Tecer, normalleşme sürecinin başlamasıyla insanların doğa, deniz, göl gibi daha çok izole ve doğa ile iç içe olabilecekleri yerleri tercih ettiğini ifade etti. Son zamanlarda 65 yaş üzeri insanların mesire yerlerini, tatil alanlarını, kıyı köylerini tercih etmelerinin sebebini ise Tecer, şu şekilde açıkladı: “En başta bu salgın nedeniyle toplumsal hayattan ekonomiye, eğitimden sağlığa, turizmden her alana sosyal yaşantımız kısıtlandı. Bu 65 yaş üzeri vatandaşlarımıza ne yazık ki onları koruma adına kısıtlamadan en çok etkilenen grup oldu.
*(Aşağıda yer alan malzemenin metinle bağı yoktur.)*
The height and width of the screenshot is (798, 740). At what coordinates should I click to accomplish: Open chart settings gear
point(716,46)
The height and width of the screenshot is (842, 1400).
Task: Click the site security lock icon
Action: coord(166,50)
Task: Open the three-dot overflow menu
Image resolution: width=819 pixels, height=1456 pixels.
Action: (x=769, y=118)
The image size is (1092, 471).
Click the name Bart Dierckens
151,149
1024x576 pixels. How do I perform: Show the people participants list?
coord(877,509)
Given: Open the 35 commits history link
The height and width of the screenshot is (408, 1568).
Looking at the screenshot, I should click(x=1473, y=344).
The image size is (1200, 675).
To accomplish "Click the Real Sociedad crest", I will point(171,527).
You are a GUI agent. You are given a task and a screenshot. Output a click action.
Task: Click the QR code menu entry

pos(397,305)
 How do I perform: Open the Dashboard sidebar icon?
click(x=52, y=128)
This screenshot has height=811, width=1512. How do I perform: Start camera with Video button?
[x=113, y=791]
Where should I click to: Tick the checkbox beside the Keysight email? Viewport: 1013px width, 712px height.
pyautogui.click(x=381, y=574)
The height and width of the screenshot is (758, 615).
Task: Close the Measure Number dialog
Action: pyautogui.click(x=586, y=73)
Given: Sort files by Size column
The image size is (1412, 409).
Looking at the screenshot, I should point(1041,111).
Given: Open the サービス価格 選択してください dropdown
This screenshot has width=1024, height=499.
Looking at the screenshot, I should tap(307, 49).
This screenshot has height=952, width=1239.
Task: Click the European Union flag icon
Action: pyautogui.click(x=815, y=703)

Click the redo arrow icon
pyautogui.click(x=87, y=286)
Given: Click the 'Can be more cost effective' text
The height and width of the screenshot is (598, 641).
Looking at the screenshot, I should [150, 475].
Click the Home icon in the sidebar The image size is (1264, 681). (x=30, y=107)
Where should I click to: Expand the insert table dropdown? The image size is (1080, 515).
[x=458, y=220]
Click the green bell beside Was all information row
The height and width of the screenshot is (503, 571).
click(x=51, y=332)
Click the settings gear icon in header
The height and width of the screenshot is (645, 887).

Tabi burada birçok faaliyet alanında kısıtlamalar kalktığı için artık şehirlerde bir anlamda koronavirüs tehlikesiyle kol kola vaziyete geldi. Dolayısıyla bu 65 yaş üzeri vatandaşlarımızın ve 18 yaş altı çocuklarımızın şehirlerden bir yeri tercih etmelerinin bir nedeni de bu. Ama burada şuna dikkat etmek gerekiyor. İşte küçük tatil kentleri küçük ilçe ve deniz kıyıları gibi yerler daha da bir coğrafya anlamına geliyor. Daha az nüfuslu yerleşim yerleri buralara çok yüksek miktarlarda taşınma ve yoğunluk olursa buraları da o sosyal mesafenin korumasının güçleşeceği anlamına geliyor ve bunlara çok dikkat etmemiz gerekiyor.”

 

“MASKELER ENFEKTE OLMUŞ ATIKTIR”

 

Normalleşme sürecinde salgından korunmak adına alınan tedbirler kapsamında herkesin maske takmasının zorunlu hale getirildiğini hatırlatan Tecer, vatandaşları kullanılan maskeleri gelişi güzel çevreye atmamaları konusunda bir kez daha uyararak açıklamasını sonlandırdı.